Entries shown:

/---

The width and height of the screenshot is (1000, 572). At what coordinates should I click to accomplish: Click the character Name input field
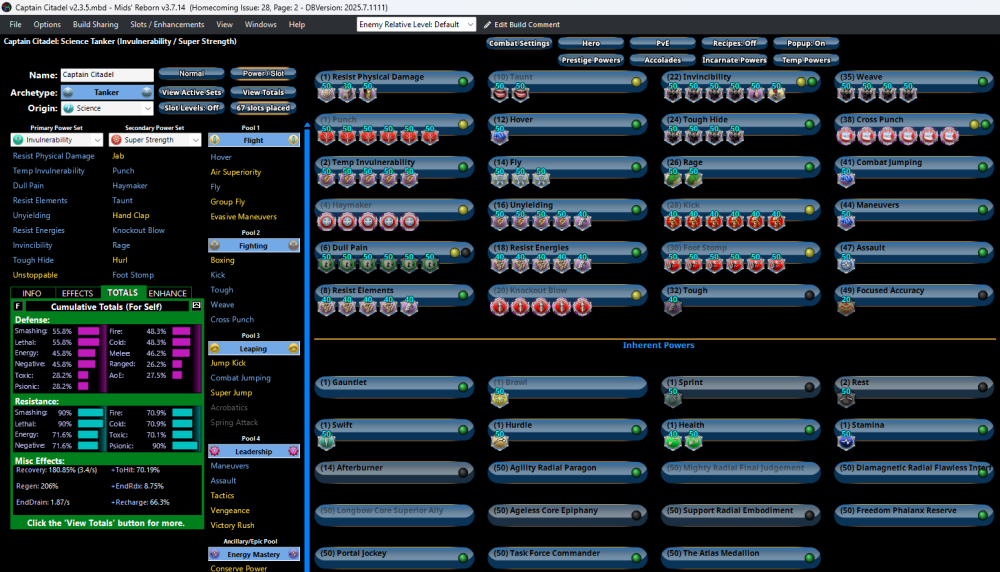click(106, 75)
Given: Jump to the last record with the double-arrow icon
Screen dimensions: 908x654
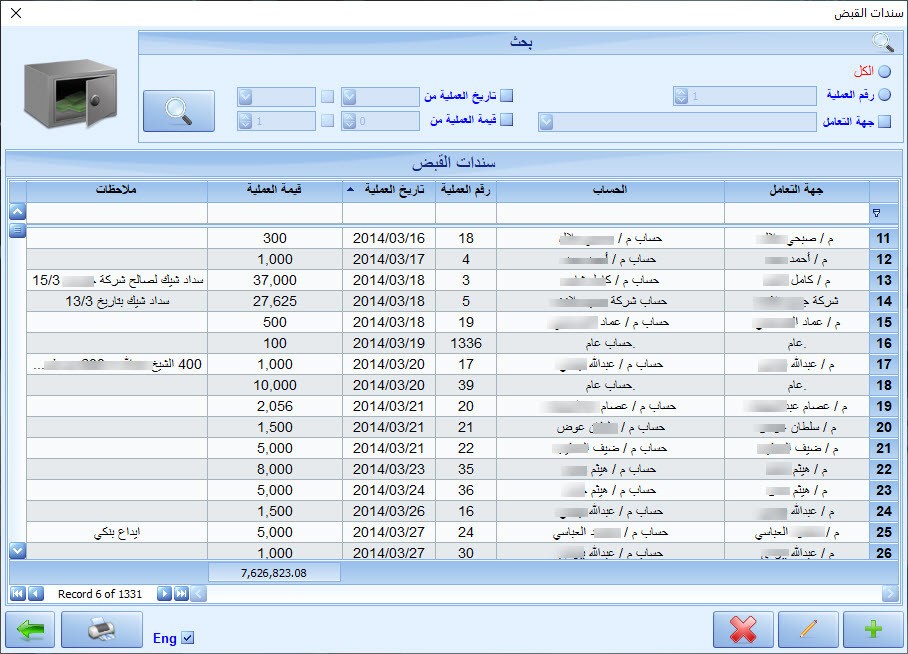Looking at the screenshot, I should tap(181, 594).
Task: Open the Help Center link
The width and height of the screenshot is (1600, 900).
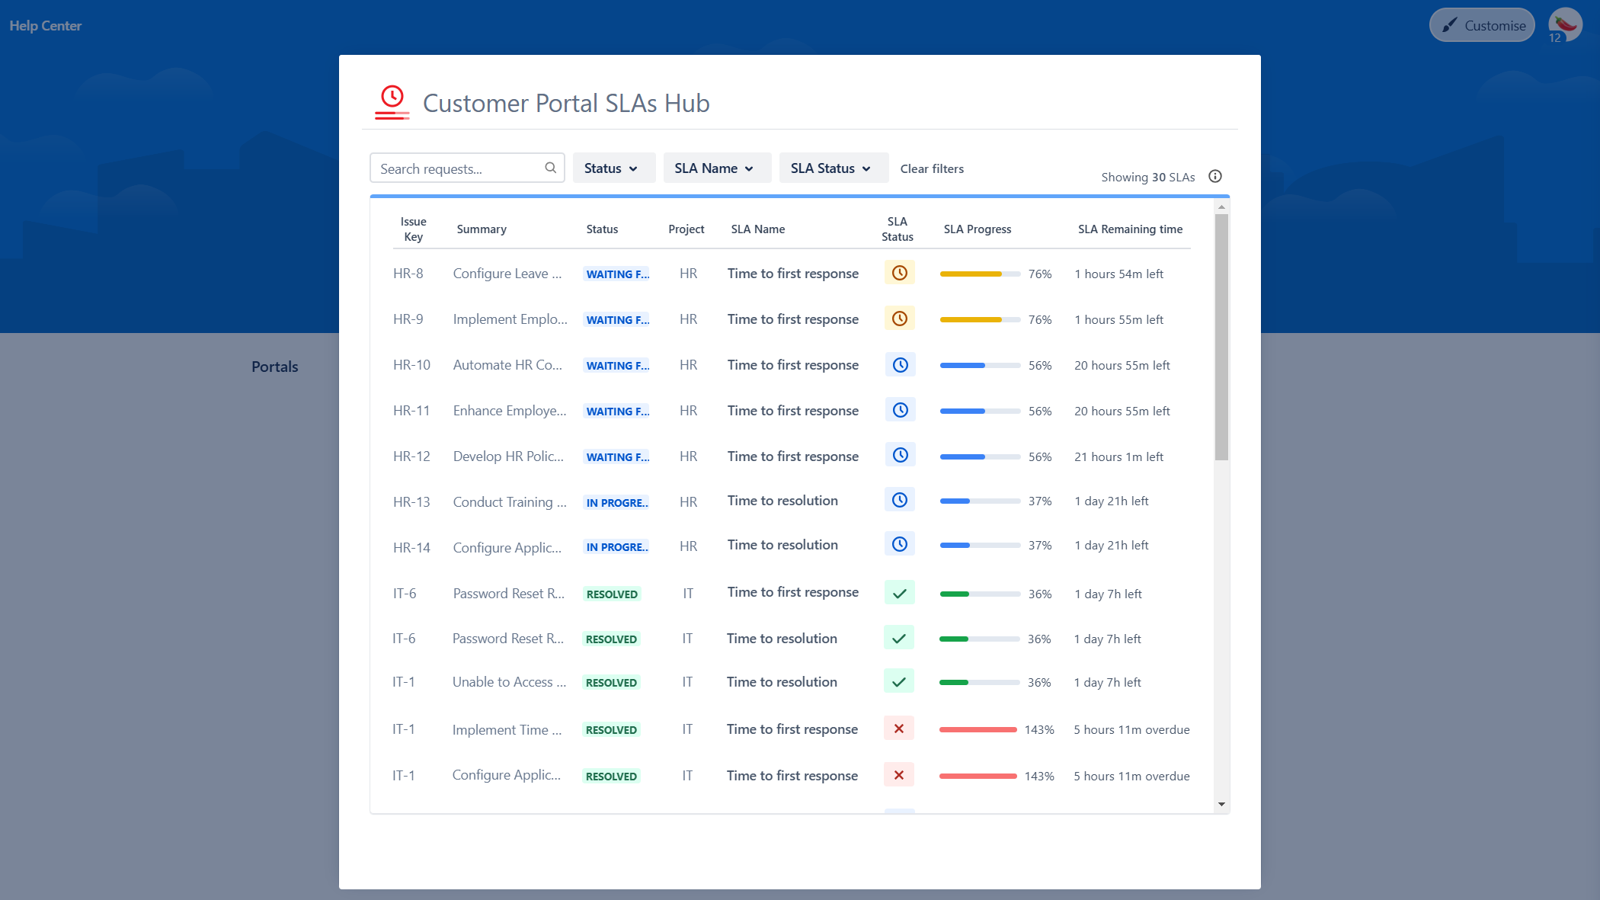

\---

What you are asked to do:
Your reply should hold every line above exactly as written and none of the pictures.

Reply to the exercise:
The width and height of the screenshot is (1000, 572). At what coordinates should I click to accomplish: Click the character Name input field
click(106, 75)
Given: Jump to the last record with the double-arrow icon
Screen dimensions: 908x654
Looking at the screenshot, I should tap(181, 594).
Task: Open the Help Center link
The width and height of the screenshot is (1600, 900).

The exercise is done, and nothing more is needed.